### Excerpted data
+===+

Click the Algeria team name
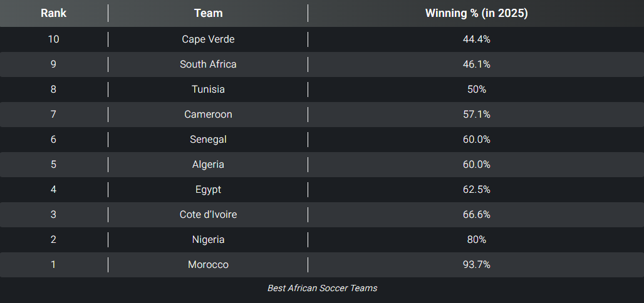Screen dimensions: 644x303 tap(208, 165)
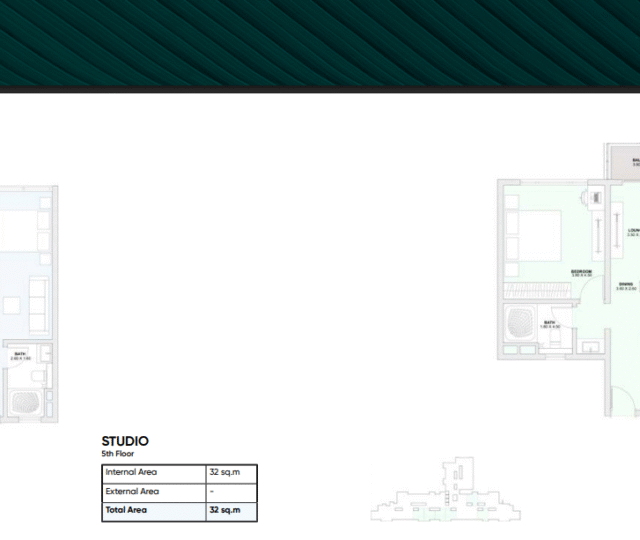The image size is (640, 540).
Task: Click the desk chair in the right bedroom
Action: point(596,194)

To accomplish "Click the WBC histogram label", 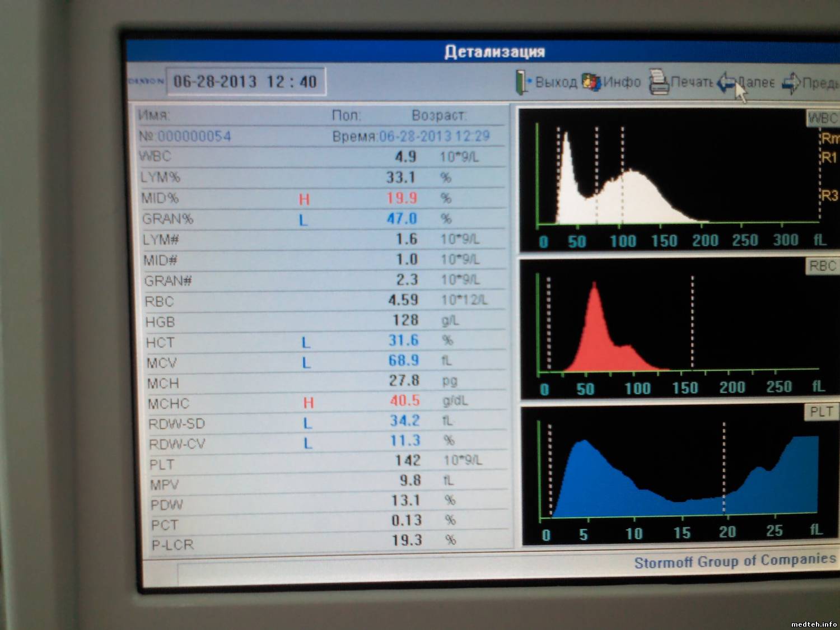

+===+

### Exercise details
Output the listing exactly. Leave out any image.

### Solved problem
Click the Algeria team name
Screen dimensions: 644x303 tap(208, 165)
The image size is (640, 540).
Task: Click the desk chair in the right bedroom
Action: point(596,194)

To accomplish "Click the WBC histogram label", 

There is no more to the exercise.